### Data shown
──────────────────────────────

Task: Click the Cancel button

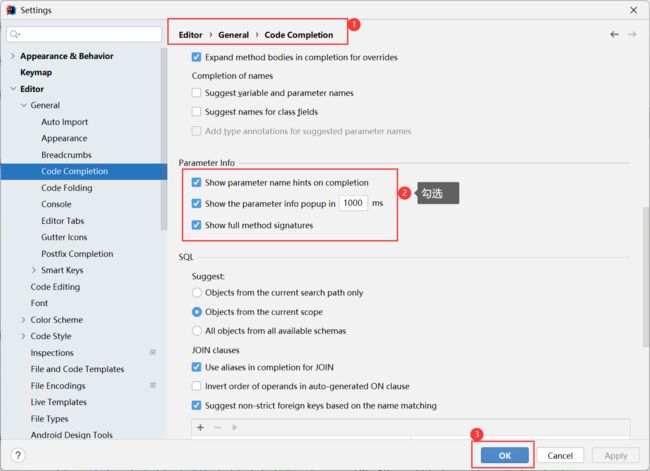Action: coord(560,455)
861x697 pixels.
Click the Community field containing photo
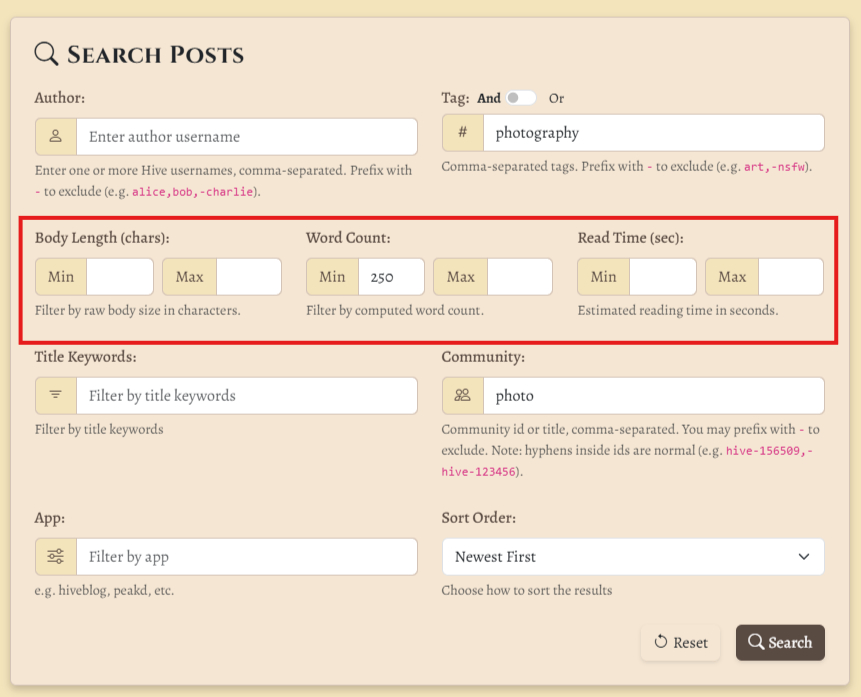(653, 395)

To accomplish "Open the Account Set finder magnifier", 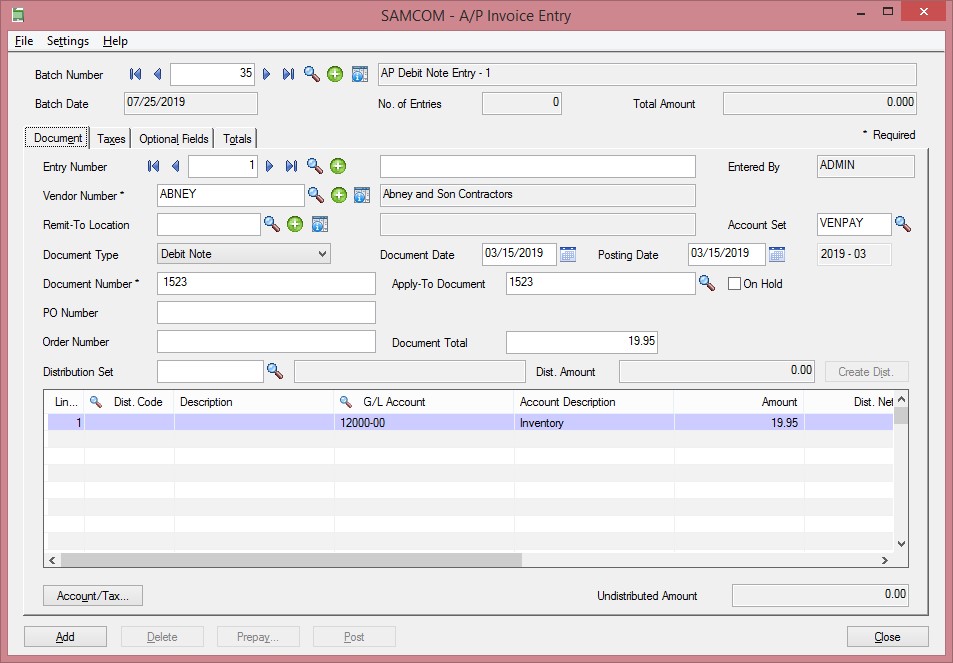I will pos(903,224).
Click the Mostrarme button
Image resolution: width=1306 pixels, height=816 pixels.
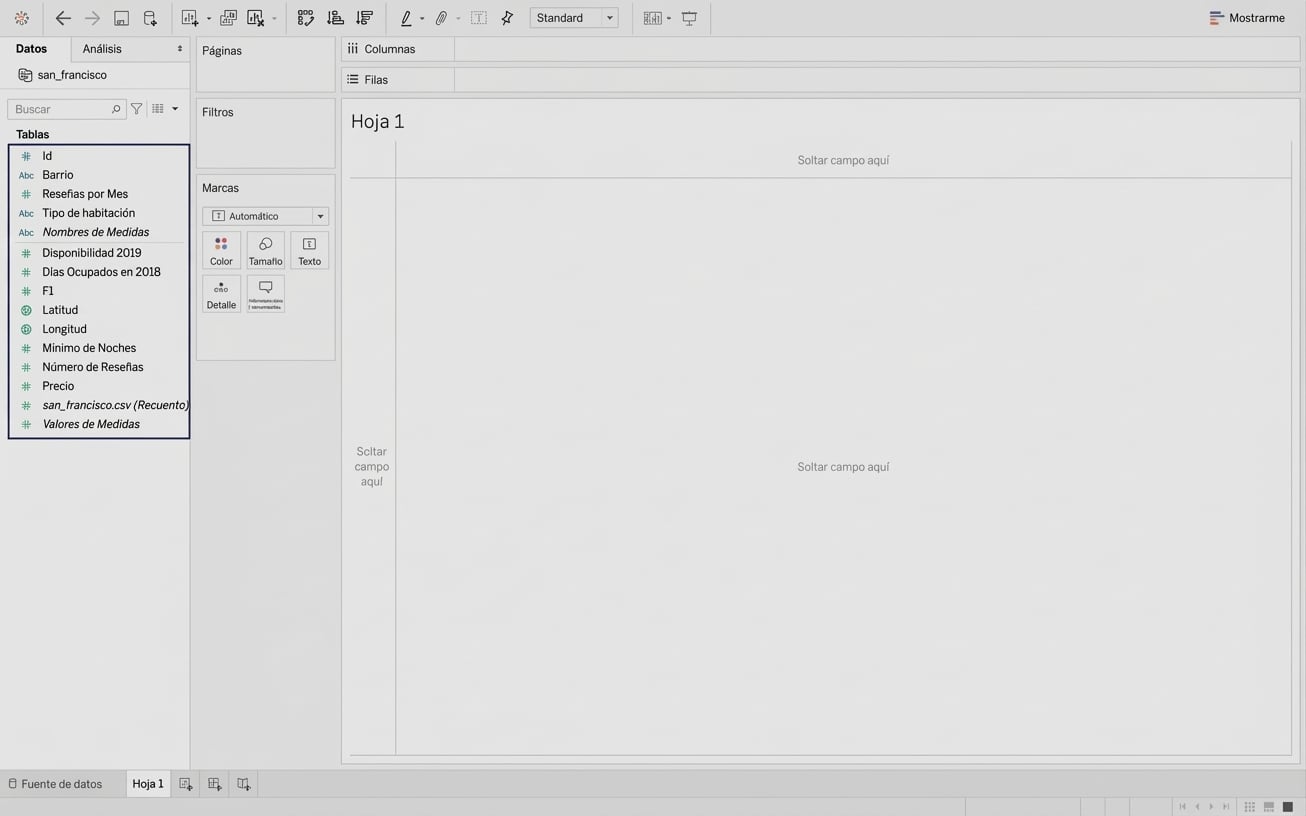1246,18
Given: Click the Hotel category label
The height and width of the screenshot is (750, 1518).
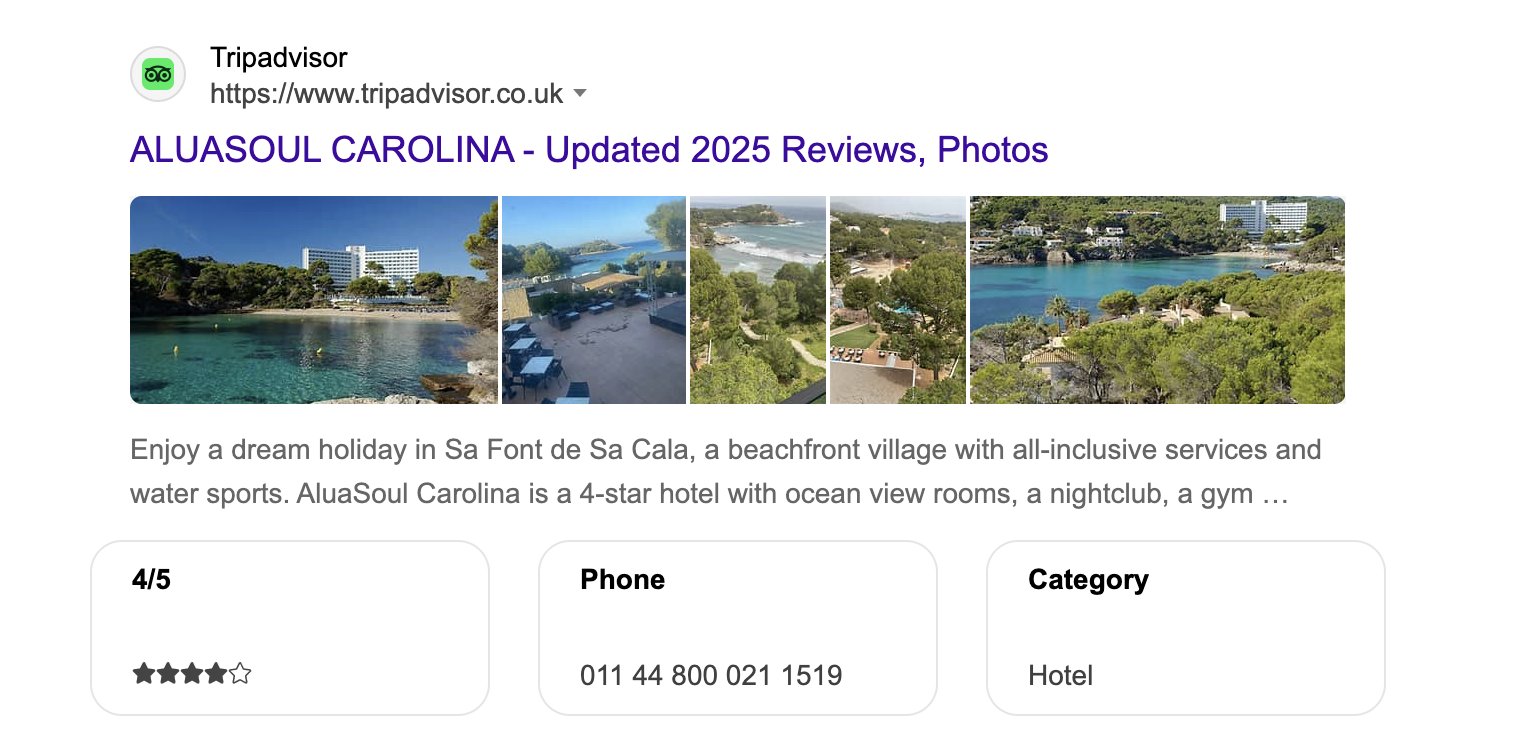Looking at the screenshot, I should (1059, 676).
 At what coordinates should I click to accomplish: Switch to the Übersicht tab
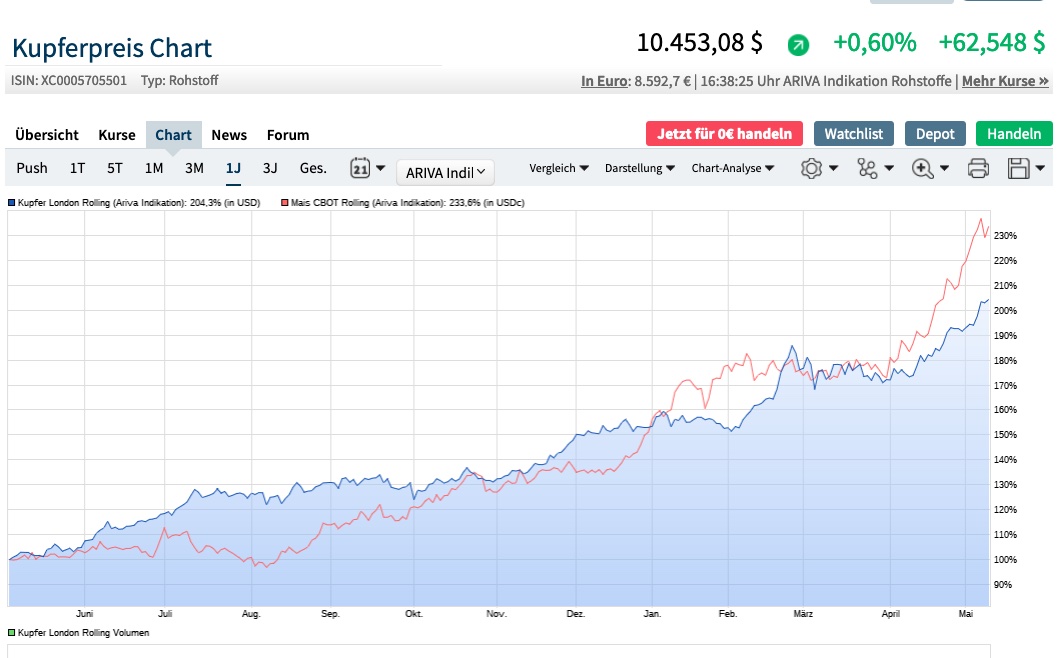pos(47,135)
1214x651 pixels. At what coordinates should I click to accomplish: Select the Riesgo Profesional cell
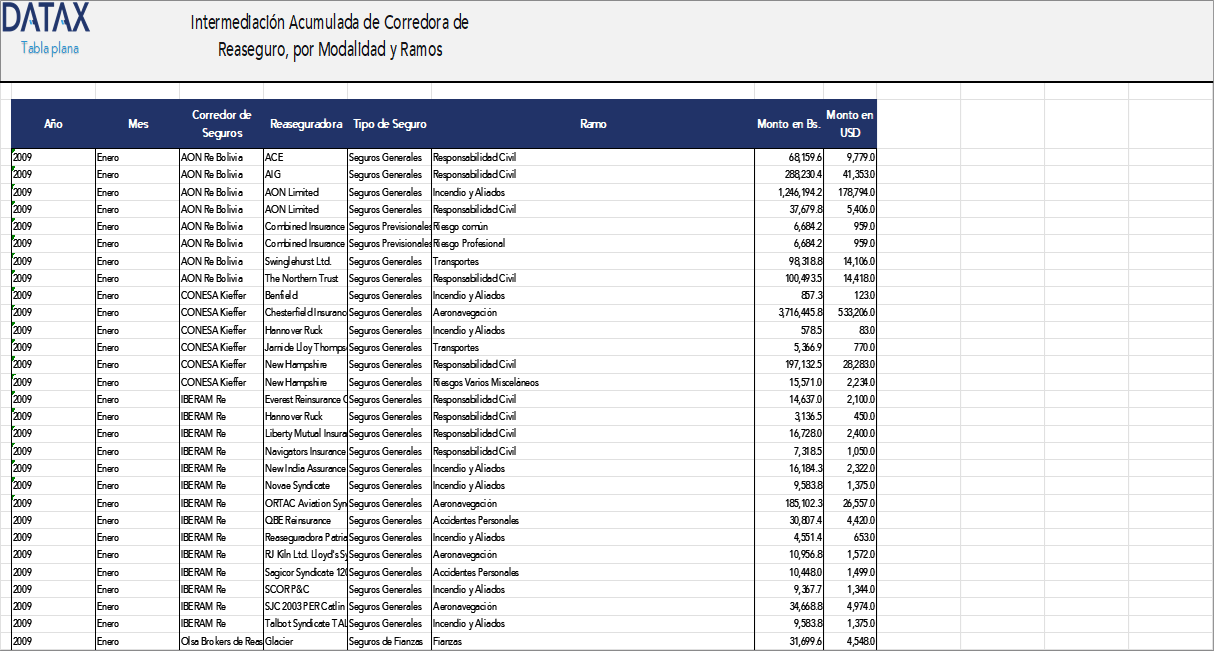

──────────────────────────────

### Exercise description
Please retype exactly the lines from the line containing "Given: Click the Hotel category label" through the final line of the records above, inclusive, leaving out any pictures.

### Response to the exercise
Given: Click the Hotel category label
The height and width of the screenshot is (750, 1518).
Looking at the screenshot, I should (1059, 676).
 At what coordinates should I click to accomplish: Switch to the Übersicht tab
pos(47,135)
1214x651 pixels. At what coordinates should I click to accomplish: Select the Riesgo Profesional cell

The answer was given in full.